抜粋本文

M1A(M14)のピストン

これはM14のガスピストンですが、私の知る限りで、軍用銃のピストンに気密性の為のシールや
リングを装着した物はありません。ピストンとシリンダーのクリアランスは目視出来る程あります。
これは、ロッキングを解除(ボルト回転or移動)させるのに必要なガス圧が十二分に得られる為
気密性に気を使わなくても、全く問題無いからです。むしろ、圧力が強過ぎた時に、余分なガスを
排出する事の方が重要です。また、クリアランスが小さかったり、リングやシールを附属させると
数を撃った際に、汚れで作動不良を起こす可能性があります。

写真のピストンは上部の穴より、瞬間的に高圧ガスを取り入れ、それをピストン内の空洞部分に
圧縮ガスとして貯め込みます。ピストンが動き出すと、穴は直ぐに塞がれて、ガス導入は遮断され
ますが、既に空洞内に圧縮ガスが溜まっていますので、その力でオペレーティングロッドを作動
させるのです。こうすることで、必要以上のガスを取り込むのを防いでいるのです。

その他にも、規制子の穴の大きさで可変調整する物(自衛隊64式等)や、作動後に排出する物
(M1ガランド等)、それらを組み合わせた物、等があります。

ただし、シールがある銃も存在します。これは上記とは逆に、弱装弾を使用する散弾銃等です。

課題について
ピストンの解説文のうち「写真のピストンは上部の穴より」で始まる段落を、主な事実を保ったまま箇条書きに書き改めてください。 資料は本課題の解答には必要ありません。

確認用資料
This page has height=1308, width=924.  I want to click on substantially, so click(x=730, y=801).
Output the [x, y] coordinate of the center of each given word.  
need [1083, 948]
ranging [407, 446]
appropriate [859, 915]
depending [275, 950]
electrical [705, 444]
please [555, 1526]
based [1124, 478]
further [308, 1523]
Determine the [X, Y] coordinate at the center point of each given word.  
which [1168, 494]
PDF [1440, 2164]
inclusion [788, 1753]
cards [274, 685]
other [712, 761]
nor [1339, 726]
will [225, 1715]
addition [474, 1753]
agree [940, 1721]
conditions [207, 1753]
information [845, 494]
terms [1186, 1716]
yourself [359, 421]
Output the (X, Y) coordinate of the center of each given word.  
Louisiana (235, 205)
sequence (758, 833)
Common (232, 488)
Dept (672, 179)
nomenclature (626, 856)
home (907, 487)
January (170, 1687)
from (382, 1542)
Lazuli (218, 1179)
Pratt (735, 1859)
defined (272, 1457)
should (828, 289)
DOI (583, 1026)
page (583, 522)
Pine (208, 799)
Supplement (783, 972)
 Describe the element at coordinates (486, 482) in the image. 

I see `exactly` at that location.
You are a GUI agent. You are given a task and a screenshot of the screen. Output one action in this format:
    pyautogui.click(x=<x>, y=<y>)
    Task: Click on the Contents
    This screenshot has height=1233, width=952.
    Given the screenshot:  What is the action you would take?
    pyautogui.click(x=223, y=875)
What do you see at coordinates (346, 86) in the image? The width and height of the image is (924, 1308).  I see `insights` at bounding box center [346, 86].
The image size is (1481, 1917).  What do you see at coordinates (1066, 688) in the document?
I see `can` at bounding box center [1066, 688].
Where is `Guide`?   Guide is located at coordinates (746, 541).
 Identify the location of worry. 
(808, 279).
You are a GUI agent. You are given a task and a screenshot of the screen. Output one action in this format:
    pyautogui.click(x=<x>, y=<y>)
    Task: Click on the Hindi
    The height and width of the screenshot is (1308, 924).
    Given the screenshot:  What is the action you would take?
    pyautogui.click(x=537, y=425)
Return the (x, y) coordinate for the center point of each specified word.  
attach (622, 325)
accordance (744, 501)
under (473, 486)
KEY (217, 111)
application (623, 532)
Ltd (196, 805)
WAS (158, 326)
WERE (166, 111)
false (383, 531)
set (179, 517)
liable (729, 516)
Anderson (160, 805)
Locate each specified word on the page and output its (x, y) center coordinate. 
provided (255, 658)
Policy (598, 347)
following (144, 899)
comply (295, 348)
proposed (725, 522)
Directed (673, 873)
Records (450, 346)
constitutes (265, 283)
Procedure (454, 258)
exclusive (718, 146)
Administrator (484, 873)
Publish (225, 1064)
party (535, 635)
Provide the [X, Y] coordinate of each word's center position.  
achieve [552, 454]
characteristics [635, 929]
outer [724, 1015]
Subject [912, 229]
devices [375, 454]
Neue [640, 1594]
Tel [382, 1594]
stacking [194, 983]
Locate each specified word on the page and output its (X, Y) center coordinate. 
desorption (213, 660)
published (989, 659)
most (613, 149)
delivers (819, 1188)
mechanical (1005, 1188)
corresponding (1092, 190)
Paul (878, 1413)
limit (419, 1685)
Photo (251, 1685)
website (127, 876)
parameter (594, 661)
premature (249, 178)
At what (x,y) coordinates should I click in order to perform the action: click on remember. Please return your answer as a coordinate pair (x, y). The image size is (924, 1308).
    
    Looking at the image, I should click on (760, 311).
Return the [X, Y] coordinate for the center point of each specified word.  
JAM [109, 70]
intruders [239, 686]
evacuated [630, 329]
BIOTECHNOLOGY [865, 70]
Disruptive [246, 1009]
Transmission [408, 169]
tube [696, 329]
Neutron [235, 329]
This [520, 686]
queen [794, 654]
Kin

解答例
- 写真のピストンは、上部の穴から瞬間的に高圧ガスを取り入れる。
- 取り入れたガスを、ピストン内の空洞部分に圧縮ガスとして貯め込む。
- ピストンが動き出すと穴はすぐに塞がれ、ガスの導入が遮断される。
- 空洞内に溜まった圧縮ガスの力でオペレーティングロッドを作動させる。
- この仕組みにより、必要以上のガスの取り込みを防いでいる。